Moskalkova told Channel 12: “They have a TV in jail, and they watched Putin’s meeting with Naama’s mother. Her cellmates even said they cried a little. They were all surprised that the Russian president shows such level of compassion and humanity by meeting and supporting the mother of a simple woman... [Putin’s] words inspired Naama and put hope in her for a quick return to her country.”
Moskalkova said her jail visit had nothing to do with the request to pardon Issachar, adding that she does not have that authority.
Putin arrived in Israel on Thursday for the Fifth World Holocaust Forum at Yad Vashem, where he was slated to give an address and then to return to Russia the same day.
At the meeting’s opening, Netanyahu thanked Putin for “the strong connection between Russia and Israel that serves our nations, our countries and peace and stability in the region. Welcome to Jerusalem.”
Putin said he has long wanted to visit Israel again.
“I am certain that this will help promote our bilateral relations, and of course today we will remember the victims of the Holocaust,” Putin said.
Netanyahu discussed Iran’s nuclear program with Putin, with a focus on bringing back UN sanctions in light of Tehran’s uranium enrichment, as well as ways to reinforce the deconfliction system between Israel and Russia in Syria.

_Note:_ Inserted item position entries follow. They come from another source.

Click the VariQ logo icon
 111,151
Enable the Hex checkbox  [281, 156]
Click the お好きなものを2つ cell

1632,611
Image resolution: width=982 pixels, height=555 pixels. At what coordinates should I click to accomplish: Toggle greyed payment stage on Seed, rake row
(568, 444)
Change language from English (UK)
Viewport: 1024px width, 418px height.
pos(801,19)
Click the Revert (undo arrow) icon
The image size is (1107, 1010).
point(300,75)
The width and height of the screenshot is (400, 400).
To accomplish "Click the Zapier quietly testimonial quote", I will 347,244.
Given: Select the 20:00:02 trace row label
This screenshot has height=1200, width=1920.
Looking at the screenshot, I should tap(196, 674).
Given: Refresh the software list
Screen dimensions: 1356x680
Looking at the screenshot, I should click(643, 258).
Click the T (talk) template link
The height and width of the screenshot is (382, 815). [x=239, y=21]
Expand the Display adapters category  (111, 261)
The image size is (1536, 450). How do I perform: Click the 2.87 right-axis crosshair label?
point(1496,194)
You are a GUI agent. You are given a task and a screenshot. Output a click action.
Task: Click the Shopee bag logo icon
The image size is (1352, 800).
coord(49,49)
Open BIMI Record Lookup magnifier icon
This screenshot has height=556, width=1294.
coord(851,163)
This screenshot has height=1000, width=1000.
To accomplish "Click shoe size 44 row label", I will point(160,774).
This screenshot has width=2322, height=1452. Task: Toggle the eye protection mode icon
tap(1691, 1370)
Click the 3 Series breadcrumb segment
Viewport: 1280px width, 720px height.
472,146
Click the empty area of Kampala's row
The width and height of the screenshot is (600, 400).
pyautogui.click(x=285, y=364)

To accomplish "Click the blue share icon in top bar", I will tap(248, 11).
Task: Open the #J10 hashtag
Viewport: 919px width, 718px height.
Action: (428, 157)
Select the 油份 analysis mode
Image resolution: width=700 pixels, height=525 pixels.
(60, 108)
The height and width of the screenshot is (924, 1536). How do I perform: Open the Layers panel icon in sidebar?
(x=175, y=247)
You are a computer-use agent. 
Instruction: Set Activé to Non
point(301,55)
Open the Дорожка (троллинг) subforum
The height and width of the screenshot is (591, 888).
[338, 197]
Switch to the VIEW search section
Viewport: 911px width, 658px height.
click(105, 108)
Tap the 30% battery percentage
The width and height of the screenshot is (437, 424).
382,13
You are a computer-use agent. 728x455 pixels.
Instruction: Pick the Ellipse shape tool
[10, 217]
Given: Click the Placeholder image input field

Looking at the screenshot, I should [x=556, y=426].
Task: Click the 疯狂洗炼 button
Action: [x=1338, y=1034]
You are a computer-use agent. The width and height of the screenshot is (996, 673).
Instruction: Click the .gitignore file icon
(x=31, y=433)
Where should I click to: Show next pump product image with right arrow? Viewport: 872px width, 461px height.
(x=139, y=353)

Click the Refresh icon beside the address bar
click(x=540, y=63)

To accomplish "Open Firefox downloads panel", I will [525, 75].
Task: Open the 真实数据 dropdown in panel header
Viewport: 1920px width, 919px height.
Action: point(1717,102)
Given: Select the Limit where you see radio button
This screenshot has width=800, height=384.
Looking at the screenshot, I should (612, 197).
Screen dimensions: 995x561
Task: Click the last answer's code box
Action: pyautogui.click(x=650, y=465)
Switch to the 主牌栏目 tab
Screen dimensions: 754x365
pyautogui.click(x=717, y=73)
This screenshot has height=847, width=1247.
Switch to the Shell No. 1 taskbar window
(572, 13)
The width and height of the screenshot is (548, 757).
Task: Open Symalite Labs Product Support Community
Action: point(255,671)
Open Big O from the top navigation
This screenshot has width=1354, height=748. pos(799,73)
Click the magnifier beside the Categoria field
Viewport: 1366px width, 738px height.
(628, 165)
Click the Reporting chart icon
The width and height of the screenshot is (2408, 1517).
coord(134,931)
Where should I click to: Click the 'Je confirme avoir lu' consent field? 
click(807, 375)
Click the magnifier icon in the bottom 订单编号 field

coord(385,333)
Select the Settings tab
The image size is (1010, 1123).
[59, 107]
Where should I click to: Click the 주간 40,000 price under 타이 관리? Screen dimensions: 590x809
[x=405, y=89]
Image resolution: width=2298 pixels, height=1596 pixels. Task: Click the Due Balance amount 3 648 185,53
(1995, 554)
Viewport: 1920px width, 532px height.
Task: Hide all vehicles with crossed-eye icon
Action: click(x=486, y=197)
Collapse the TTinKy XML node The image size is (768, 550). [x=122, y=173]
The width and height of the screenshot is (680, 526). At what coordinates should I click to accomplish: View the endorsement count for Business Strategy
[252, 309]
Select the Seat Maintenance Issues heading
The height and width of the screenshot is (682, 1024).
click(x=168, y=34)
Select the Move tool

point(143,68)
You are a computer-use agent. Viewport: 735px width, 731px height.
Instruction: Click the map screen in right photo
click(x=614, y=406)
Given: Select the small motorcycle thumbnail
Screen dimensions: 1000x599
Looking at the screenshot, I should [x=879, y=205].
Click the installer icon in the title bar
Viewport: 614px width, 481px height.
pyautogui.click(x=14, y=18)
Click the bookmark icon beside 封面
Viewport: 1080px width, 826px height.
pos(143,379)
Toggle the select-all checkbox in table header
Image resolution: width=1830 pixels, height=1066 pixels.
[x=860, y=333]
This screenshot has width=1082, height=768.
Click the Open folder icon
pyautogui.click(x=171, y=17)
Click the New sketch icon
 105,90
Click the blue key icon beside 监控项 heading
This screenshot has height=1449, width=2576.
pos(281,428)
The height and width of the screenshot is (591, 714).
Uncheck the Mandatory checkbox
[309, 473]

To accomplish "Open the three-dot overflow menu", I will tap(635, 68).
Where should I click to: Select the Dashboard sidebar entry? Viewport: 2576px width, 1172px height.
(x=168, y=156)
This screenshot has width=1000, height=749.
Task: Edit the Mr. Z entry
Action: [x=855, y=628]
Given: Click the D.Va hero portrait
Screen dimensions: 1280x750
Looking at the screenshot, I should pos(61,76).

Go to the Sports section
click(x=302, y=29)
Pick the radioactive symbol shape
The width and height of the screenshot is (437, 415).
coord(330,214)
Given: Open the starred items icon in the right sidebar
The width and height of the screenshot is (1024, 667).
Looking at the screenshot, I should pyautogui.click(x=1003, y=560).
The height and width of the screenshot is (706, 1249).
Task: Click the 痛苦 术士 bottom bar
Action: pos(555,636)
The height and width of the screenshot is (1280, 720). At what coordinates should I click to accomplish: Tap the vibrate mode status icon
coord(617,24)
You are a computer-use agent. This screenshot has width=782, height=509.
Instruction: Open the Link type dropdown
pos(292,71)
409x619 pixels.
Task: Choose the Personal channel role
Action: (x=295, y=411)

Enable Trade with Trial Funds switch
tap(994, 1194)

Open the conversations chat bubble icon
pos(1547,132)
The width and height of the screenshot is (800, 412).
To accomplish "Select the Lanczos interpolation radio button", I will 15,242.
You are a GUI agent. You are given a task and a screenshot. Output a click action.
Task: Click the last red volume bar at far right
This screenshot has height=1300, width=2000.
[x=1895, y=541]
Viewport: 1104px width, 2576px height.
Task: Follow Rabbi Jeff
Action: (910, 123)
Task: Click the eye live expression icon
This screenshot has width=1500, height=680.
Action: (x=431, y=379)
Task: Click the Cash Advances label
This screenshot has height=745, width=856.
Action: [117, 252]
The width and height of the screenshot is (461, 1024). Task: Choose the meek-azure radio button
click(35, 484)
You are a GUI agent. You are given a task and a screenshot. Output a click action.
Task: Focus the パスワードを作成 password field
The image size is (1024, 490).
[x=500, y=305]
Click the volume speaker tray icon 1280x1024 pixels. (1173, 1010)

President Reuven Rivlin and Putin also met, with Rivlin focusing on the rise of antisemitism. Rivlin said: “We know where antisemitism begins, but we don’t know where it will end, which is why it is important for all of us to fight together.”
Putin thanked Israel for its efforts to preserve the memory of World War II.
“You said we don’t know where antisemitism ends,” he said. “Unfortunately, we know that the end is in Auschwitz. We have to make sure not to let this phenomenon happen again... The Red Army did not just liberate Auschwitz. It made a decisive contribution to the victory over the Nazis.”
Putin is said to be trying to use the anniversary of the victory in what Russians call the Great Patriotic War to heighten patriotism and gain support from the public so that he can remain in power after his presidential term ends in 2024.
Also on Thursday, Netanyahu, Putin and Rivlin dedicated the Memorial Candle monument in Jerusalem’s Sacher Park near the Supreme Court to the victims of the Nazis’ siege of Leningrad, today known as Saint Petersburg. An estimated 600,000 to 1.5 million residents of the city perished in the 900-day blockade, among them tens of thousands of Jews, many of whom enlisted in the Red Army or joined volunteer militias that defended the city.
World War II veterans and about 70 siege survivors attended the ceremony, along with Netanyahu, Putin and other dignitaries.
The 8.5-meter-high column, designed by a team of Israeli and Russian architects and artists, has a cast-bronze element representing a candle that is illuminated at nighttime to give the effect of an eternal flame.